In my experience, I need Cython for making hotspot faster.  Calling overhead
is much smaller than the hotspot.  I haven't focused on inter extension calling
performance because `cdef` or `cpdef` is enough.
So I really don't have any target application which bottleneck is
calling performance of Cython.

> >>> Currently, we create temporary long object for passing argument.
> >>> If there is protocol for exposeing format used by PyArg_Parse*, we can
> >>> bypass temporal Python object and call myfunc_impl directly.
>
> Note that this is not fast at all. It actually has to parse the format
> description at runtime. For really fast calls, this should be avoided, and
> it can be avoided by using a str object for the signature description and
> interning it.
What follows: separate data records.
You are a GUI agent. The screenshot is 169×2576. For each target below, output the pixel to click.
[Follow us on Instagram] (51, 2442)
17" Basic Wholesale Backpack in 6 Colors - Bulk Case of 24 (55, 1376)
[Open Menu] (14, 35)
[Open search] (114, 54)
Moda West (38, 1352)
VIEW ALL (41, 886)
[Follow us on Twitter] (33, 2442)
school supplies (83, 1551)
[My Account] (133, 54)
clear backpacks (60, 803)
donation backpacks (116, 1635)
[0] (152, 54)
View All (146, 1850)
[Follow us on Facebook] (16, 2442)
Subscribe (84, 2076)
That relies on signature normalisation, which requires a
> proper formal specification of C/C++ signature strings, which ... is pretty
> much the can of worms that Antoine mentioned.
>

Please don't start discussion about detail.
This is just an example of possible optimization of future.
(And I'm happy about hearing Cython will tackling this).
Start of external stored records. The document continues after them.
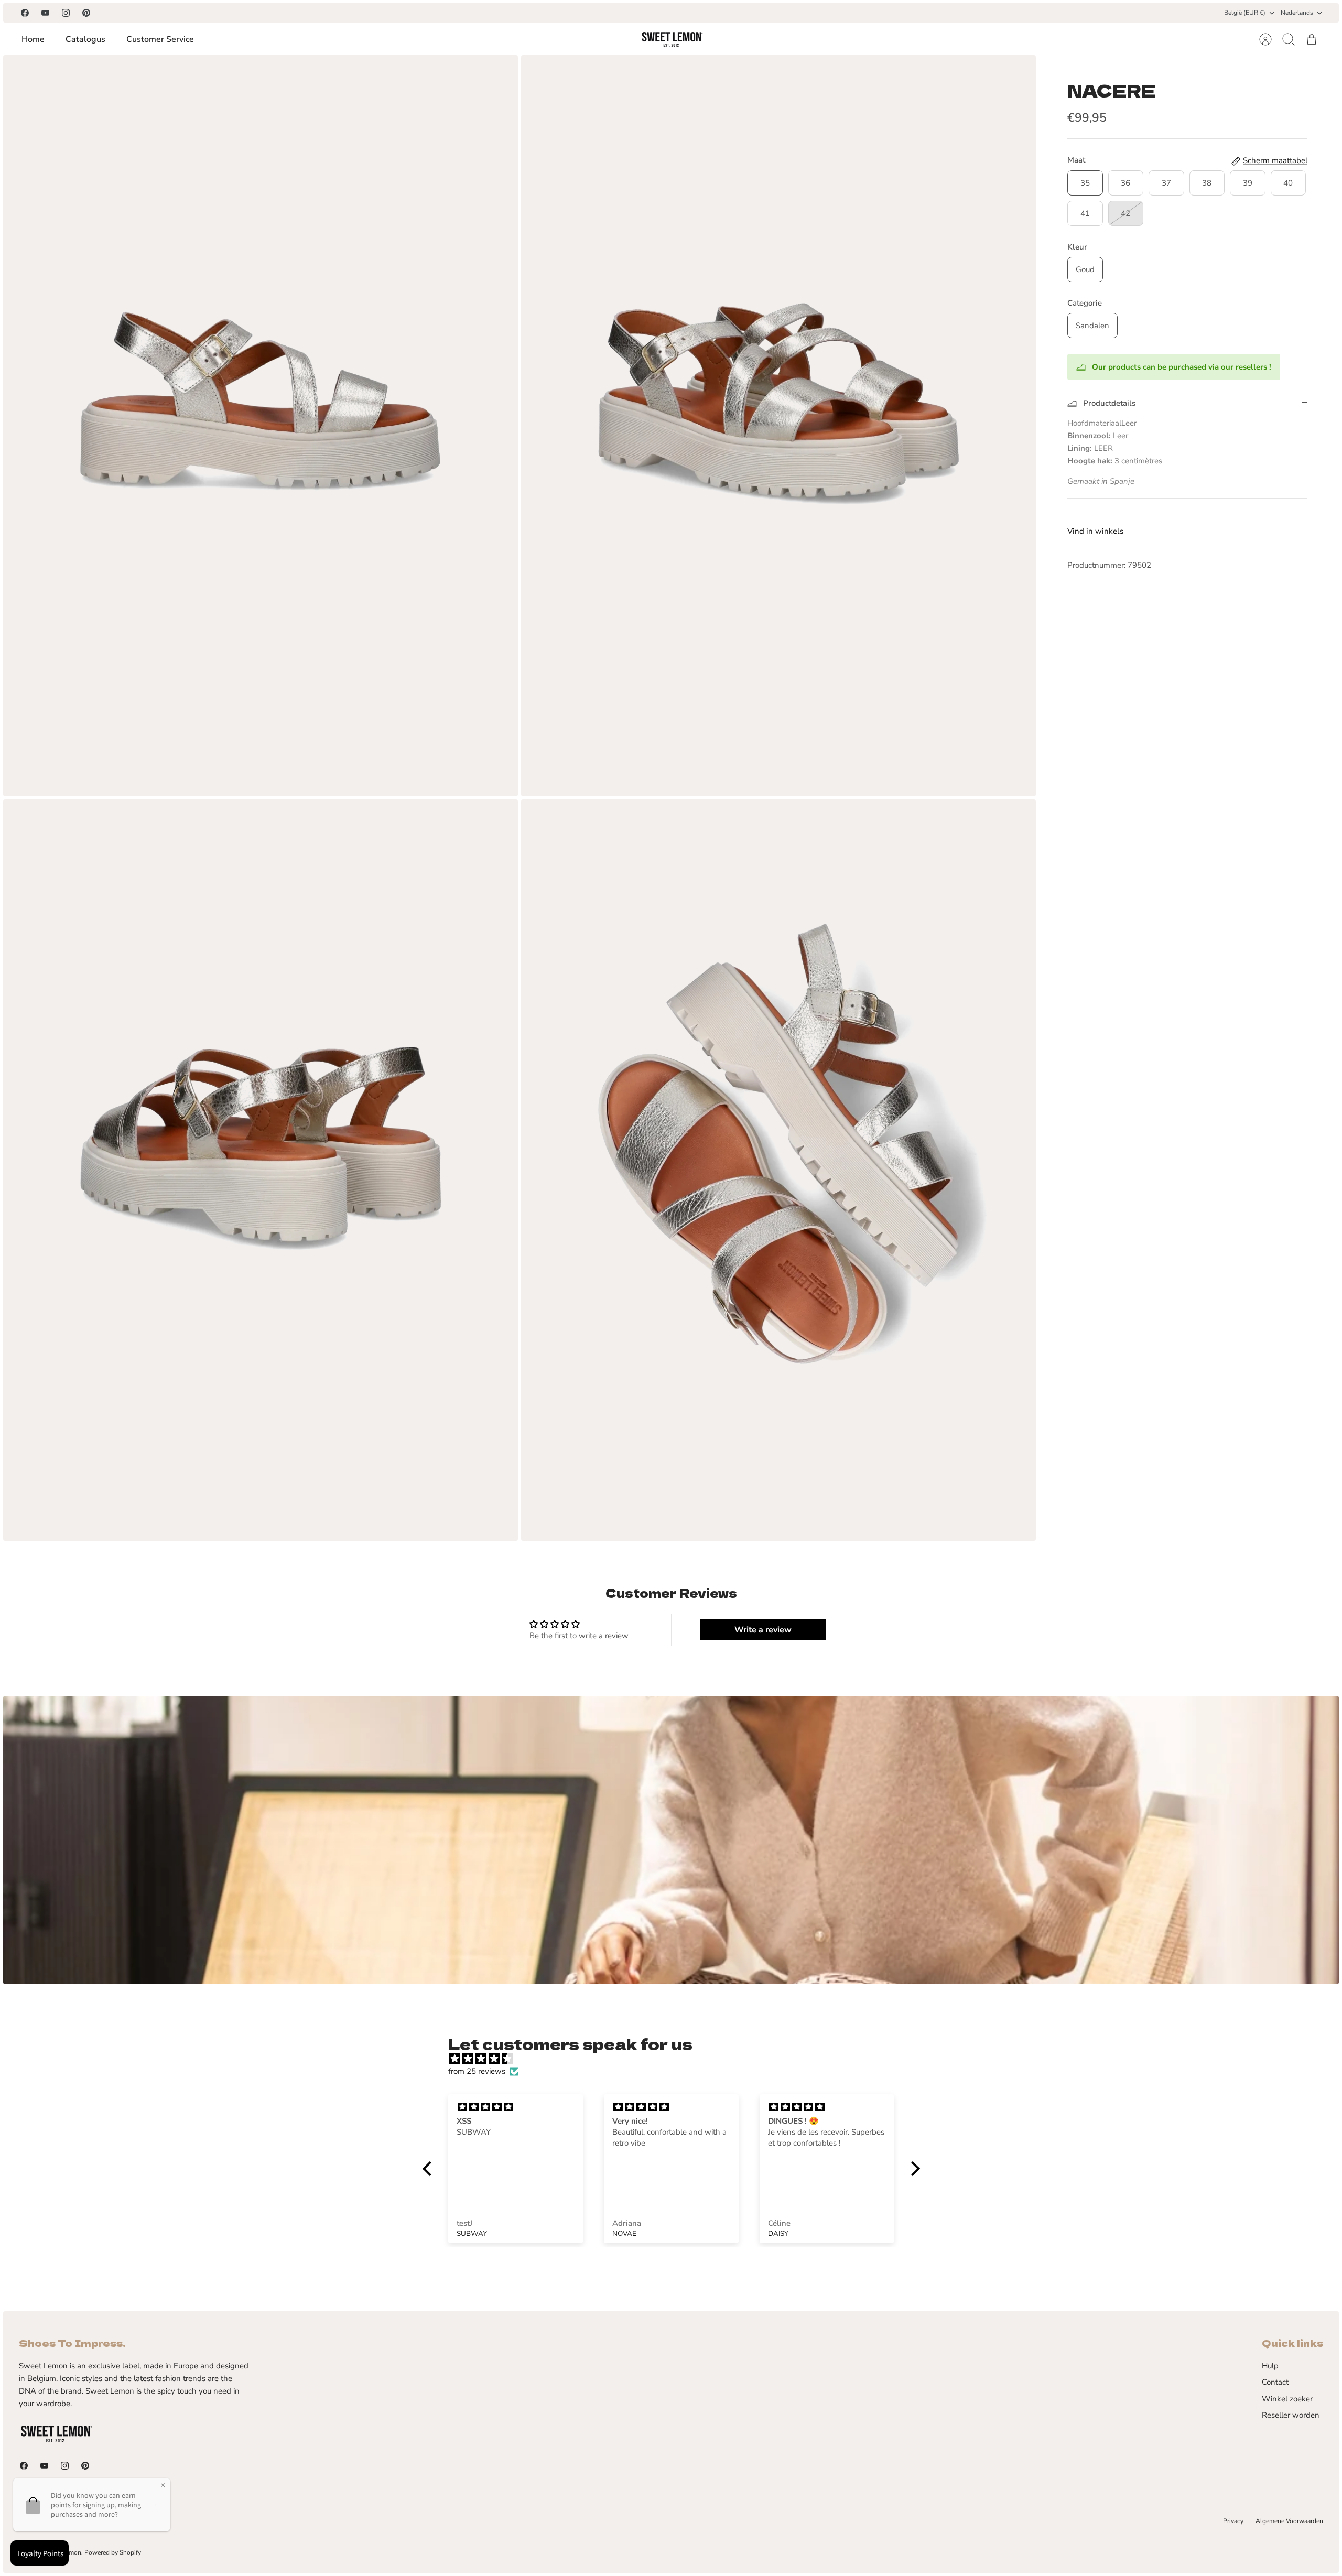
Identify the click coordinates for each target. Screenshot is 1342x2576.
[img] (676, 2058)
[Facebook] (25, 13)
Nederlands (1297, 12)
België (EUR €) (1244, 12)
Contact (1275, 2382)
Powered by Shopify (112, 2552)
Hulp (1270, 2366)
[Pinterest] (86, 13)
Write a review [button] (763, 1630)
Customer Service (160, 39)
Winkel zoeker (1287, 2399)
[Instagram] (66, 13)
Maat (1076, 160)
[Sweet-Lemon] (671, 39)
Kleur (1077, 247)
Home (33, 39)
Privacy (1233, 2521)
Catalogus (85, 39)
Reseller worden (1290, 2415)
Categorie (1084, 303)
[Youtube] (45, 13)
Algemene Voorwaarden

> > If my idea has 50% gain and current PEP 580 has only 5% gain,
> > why we should accept PEP 580?
>
> Because PEP 580 is also meant as a preparation for a fast C-to-C call
> interface in Python.
>
> Unpacking C callables is quite an involved protocol, and we have been
> pushing the idea around and away in the Cython project for some seven
> years. It's about time to consider it more seriously now, and there are
> plans to implement it on top of PEP 580 (which is also mentioned in the PEP).
>

I want to see it before accepting PEP 580.

>
> > And PEP 576 seems much simpler and straightforward way to expose
> > FASTCALL.
>
> Except that it does not get us one step forward on the path towards what
> you proposed. So, why would *you* prefer it over PEP 580?
>

I prefer PEP 580!
I just don't have enough rational to accept PEP 580 complexities.

>>
>> But I have worrying about it.  If we do it for all function, it makes Python
>> binary fatter, consume more CPU cache.  Once CPU cache is start
>> stashing, application performance got slower quickly.
>
> Now, I'd like to see benchmark numbers for that before I believe it. Macro
> benchmarks, not micro benchmarks! *wink*

Yes, when I try inlining argument parsing or other optimization having
significant memory overhead, I'll try to macro benchmark of cache efficiency.

But for now, I'm working on making Python memory footprint smaller,
not fatter.

Regards,
-- 
INADA Naoki  <songofacandy at gmail.com>